Work to complete ▸ Copy exactly the line containing "Task: Open the io_3 module entry" and all the lines that follow it to the end of the records, minus the pictures.

Source records ▸
════
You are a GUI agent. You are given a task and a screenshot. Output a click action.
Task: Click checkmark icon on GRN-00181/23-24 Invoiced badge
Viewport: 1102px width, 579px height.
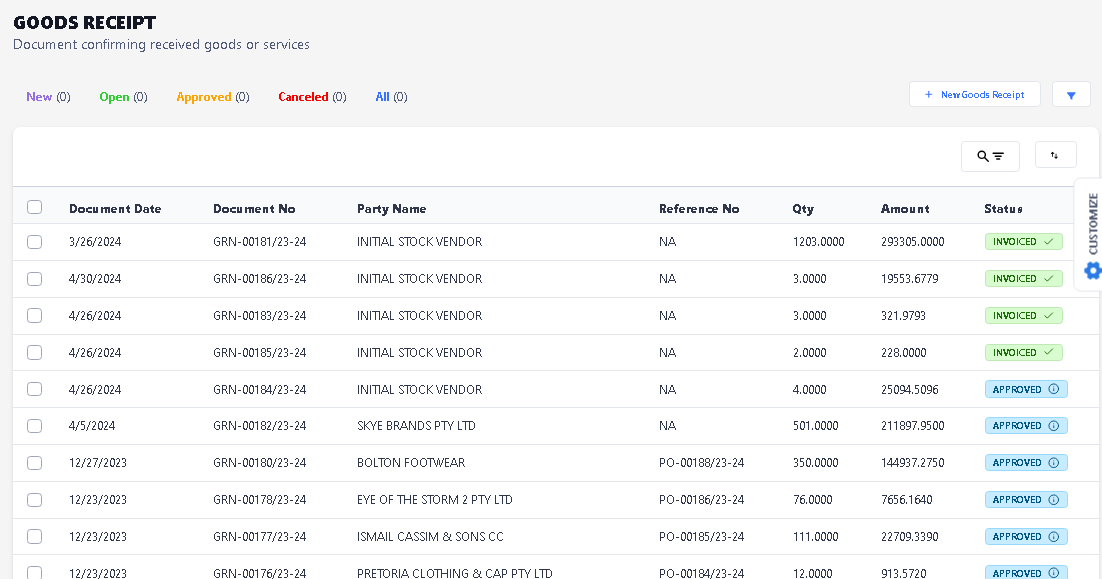coord(1048,242)
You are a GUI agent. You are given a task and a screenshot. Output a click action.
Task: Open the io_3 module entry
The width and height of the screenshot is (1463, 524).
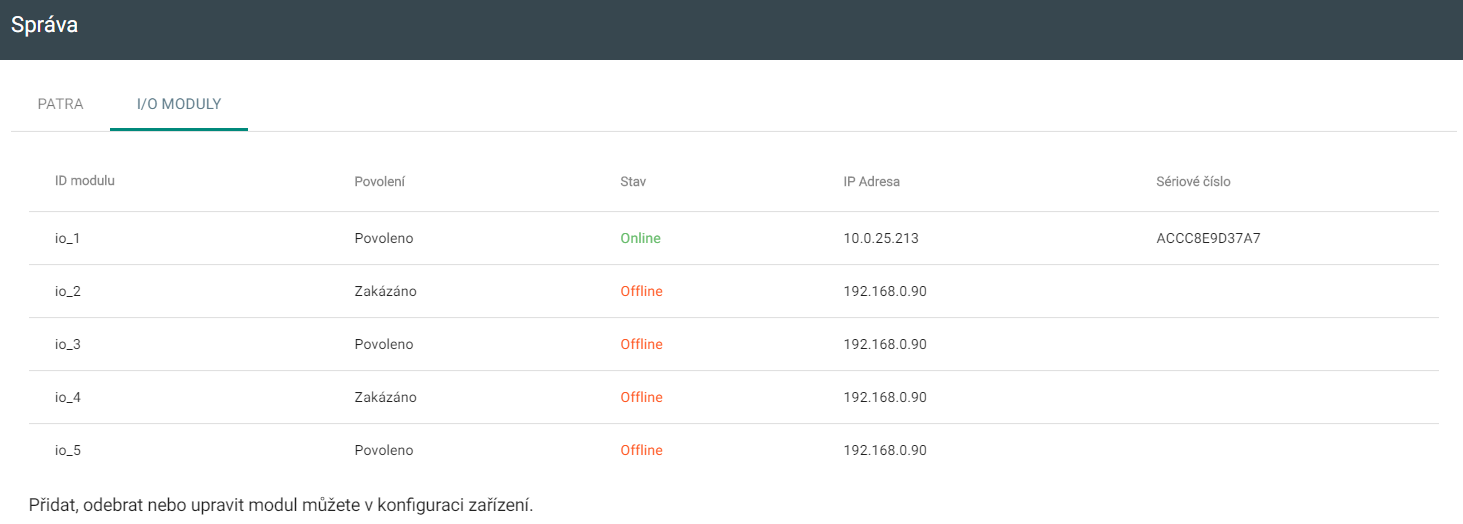click(x=734, y=344)
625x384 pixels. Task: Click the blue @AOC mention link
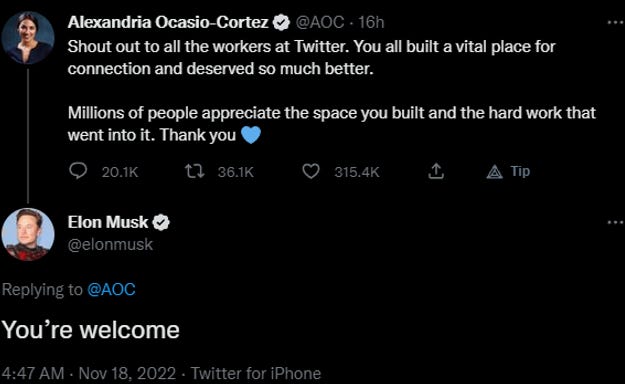111,289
════
Output of the task ▸
Task: Open the io_3 module entry
The width and height of the screenshot is (1463, 524).
click(x=734, y=344)
625x384 pixels. Task: Click the blue @AOC mention link
111,289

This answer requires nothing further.